Overall Instructions.
- Use a font color other than black for your inputs and answers.
Question 1 (2 points)
In “Why Experiments”, we discussed cases in which data correlation does not imply causation. In fact, a specific data pattern (e.g. a correlation) can often be supported by multiple underlying stories. An important part of the data scientist or quant marketer’s job is to pin down which story can best describe all different patterns found in the data. As a manager, when your experience with data grows, the ability to guess what is driving the data pattern will become your second nature. You will automatically question the credibility of a causal claim when it is based on data correlation.

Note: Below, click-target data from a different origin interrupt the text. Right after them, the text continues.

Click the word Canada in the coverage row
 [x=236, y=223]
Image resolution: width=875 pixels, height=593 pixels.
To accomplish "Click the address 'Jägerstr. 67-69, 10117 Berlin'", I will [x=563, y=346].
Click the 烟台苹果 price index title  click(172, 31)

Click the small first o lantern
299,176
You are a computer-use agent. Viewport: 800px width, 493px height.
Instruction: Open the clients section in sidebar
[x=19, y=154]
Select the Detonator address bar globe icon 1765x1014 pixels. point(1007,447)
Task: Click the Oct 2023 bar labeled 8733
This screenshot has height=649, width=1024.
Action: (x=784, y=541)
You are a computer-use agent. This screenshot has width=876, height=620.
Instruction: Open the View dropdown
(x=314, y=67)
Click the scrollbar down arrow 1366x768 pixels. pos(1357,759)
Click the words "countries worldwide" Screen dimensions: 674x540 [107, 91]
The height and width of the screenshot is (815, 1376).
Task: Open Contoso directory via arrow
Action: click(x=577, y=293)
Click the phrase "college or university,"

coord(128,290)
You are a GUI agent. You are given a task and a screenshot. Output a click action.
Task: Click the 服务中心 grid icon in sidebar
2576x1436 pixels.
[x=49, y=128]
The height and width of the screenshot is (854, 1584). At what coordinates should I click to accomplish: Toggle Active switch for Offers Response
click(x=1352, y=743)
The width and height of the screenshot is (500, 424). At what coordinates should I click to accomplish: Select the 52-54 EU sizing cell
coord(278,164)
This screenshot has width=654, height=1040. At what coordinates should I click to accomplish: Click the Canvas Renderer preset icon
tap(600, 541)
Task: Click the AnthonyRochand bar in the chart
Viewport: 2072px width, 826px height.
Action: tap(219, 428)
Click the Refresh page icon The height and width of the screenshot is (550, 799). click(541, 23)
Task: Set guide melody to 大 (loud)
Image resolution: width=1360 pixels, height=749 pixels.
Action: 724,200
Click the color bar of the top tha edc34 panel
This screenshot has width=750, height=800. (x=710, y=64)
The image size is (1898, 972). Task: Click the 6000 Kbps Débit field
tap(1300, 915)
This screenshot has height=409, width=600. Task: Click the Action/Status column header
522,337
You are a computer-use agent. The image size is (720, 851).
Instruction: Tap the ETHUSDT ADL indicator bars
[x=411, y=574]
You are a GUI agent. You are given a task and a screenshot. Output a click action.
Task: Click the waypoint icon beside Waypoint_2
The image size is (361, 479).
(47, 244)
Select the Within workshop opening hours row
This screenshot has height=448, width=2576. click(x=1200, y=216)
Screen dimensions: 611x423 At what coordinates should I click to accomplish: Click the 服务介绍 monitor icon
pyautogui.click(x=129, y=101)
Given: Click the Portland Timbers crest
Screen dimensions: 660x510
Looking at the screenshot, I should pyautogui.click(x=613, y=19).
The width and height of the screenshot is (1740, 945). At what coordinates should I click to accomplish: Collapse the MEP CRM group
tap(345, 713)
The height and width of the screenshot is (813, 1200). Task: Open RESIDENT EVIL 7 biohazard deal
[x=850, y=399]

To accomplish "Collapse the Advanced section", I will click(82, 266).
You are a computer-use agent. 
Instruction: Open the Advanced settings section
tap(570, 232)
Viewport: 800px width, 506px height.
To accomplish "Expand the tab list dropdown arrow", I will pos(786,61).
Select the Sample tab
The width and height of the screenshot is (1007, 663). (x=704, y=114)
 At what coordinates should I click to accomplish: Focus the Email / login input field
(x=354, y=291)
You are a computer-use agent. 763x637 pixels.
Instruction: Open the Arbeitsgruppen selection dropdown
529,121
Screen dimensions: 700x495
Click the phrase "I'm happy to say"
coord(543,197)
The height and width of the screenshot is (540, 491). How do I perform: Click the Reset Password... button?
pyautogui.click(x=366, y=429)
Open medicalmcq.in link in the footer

The following examples will train your mind to think about possible explanations of a given data pattern. In each case, a data pattern is shown, and one (causal) claim is provided. If you find the explanation provided is not the only explanation, describe one other possible explanation/story that could drive such data patterns. If you belief the claim is the only explanation for the data pattern, briefly discuss why you support it. You are encouraged to think a bit outside the box for the potential causes of the data pattern as far as they are sensible. The grading will be based on whether your explanation you give can produce the data pattern observed.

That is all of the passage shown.